The US-CERT/NIST is warning of the presence of a zero-day flaw that affects the Samsung

FindMyMobile web service (CVE-2014-8346). The Samsung FindMyMobile implements several features
that allow users to locate the lost device, to play an alert on a remote device or to lock remotely the
mobile phone. “The Remote Controls feature on Samsung mobile devices does not validate the source
of lock-code data received over a network, which makes it easier for remote attackers to cause a denial of

service (screen locking with an arbitrary code) by triggering unexpected Find My Mobile network traffic.”
states the security advisory issues by the NIST. According to the NIST the Remote Controls feature
implemented by the Samsung FindMyMobile fails to validate the sender of a lock-code data received over
a network, an attacker could cause a denial of service remotely (screen locking with an arbitrary code) by

triggering unexpected Find My Mobile network traffic.

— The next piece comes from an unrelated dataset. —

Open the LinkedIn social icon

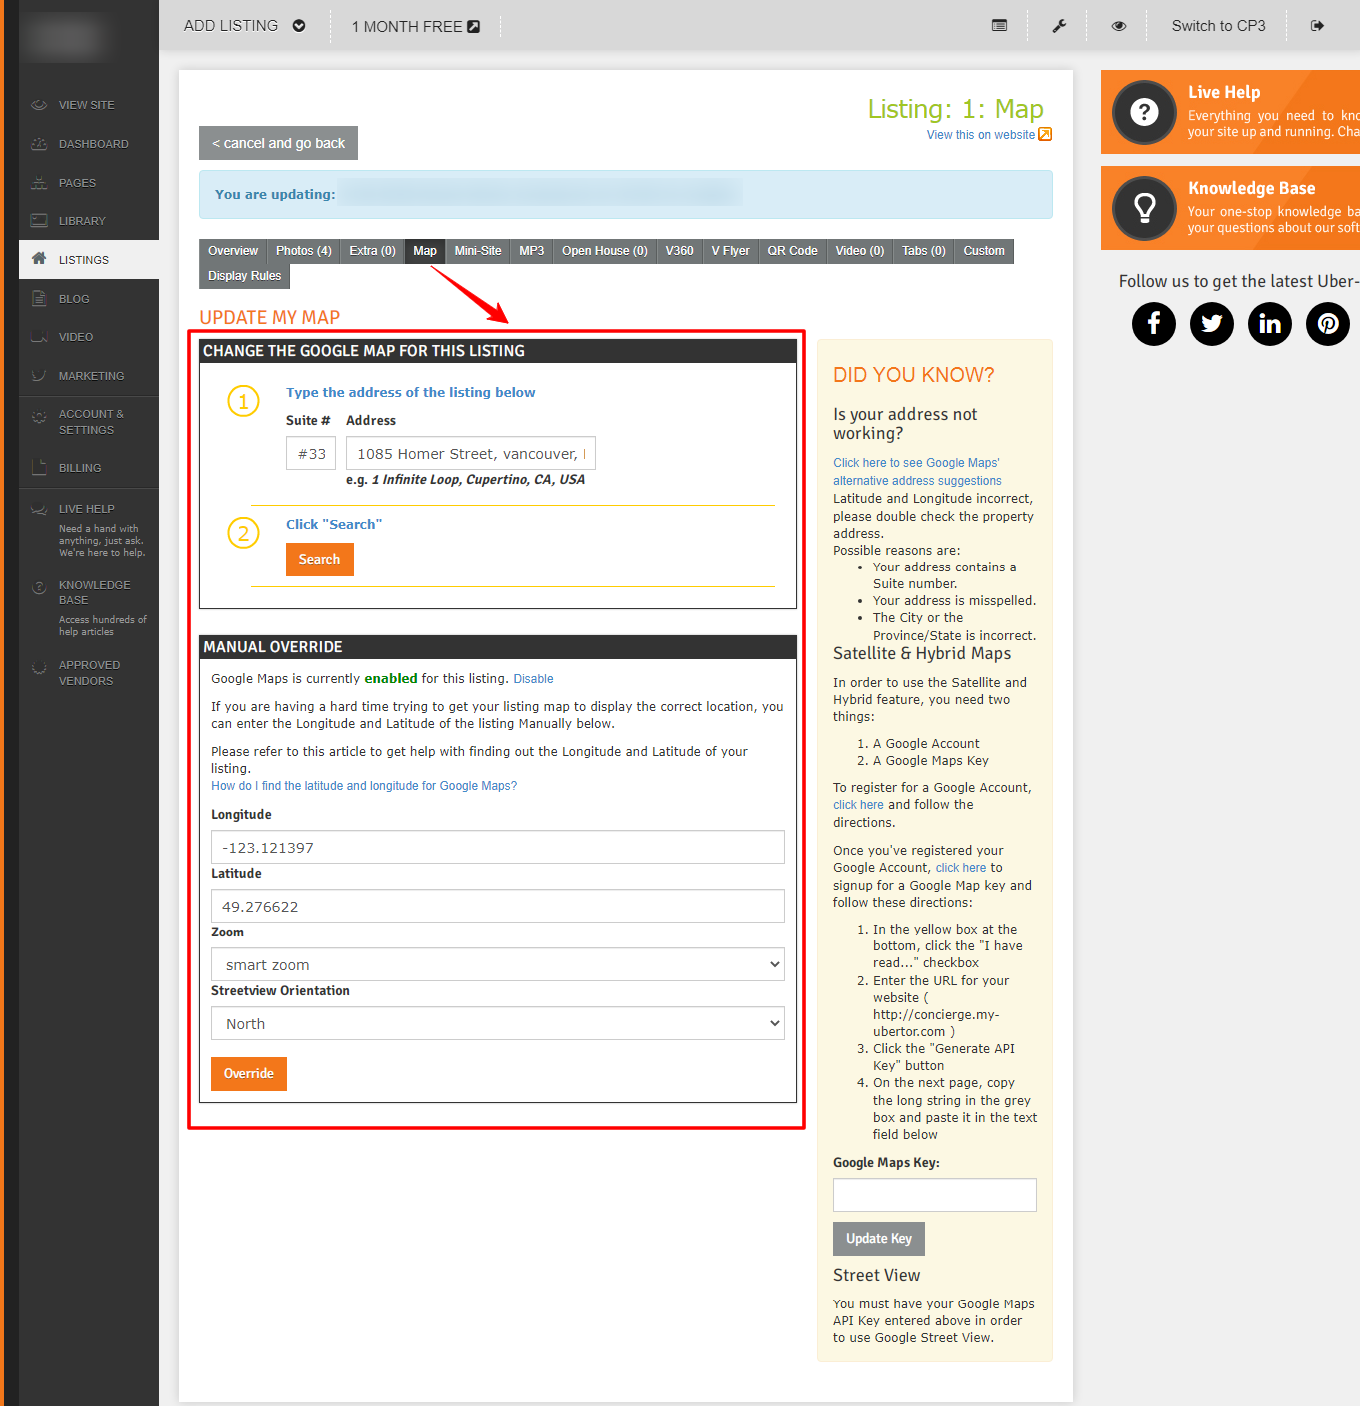[x=1270, y=324]
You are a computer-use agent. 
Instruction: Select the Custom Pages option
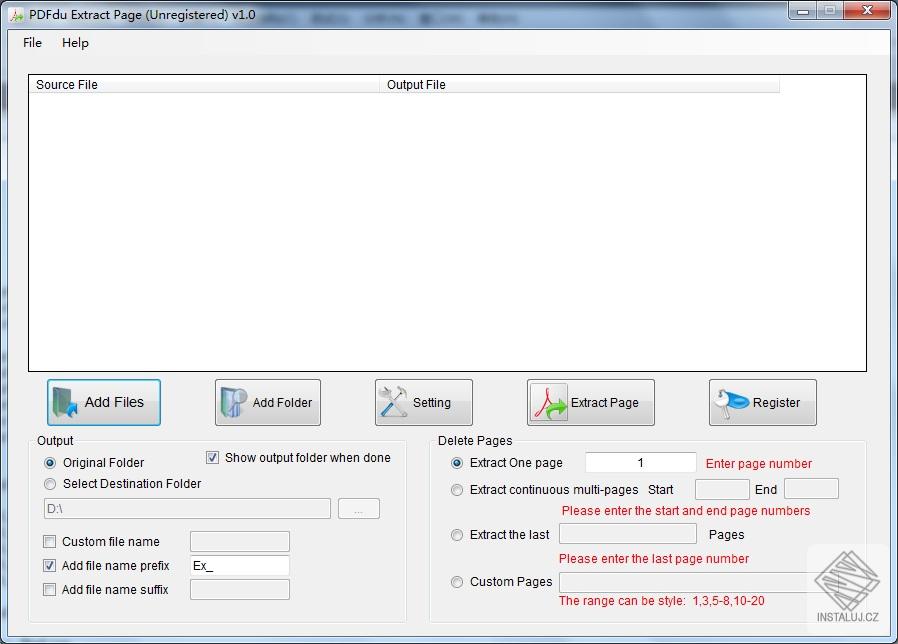tap(457, 582)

This is just the tip of the iceberg. According to the Gartner Group at least 75% of Mobile Apps can’t even
pass a security check. From Flashlight Apps, to Bible Apps, can you really trust those that your users
installed for free and are made in countries far away, collecting data from your users, locally and shipping

it off over covert channels? Inventory BYOD hardware, software and do a Fall Cleanup. Now is the time,
more than ever, to be very vigilant. When your users say “but I need these 45 other apps…” ask them
“how many do you actually need?” The answer is usually only a ½ dozen. If you can get them down to a
manageable number, then make sure those apps actually add or enhance productivity and don’t connect
to spyware servers somewhere else around the Globe. Stay ever so vigilant!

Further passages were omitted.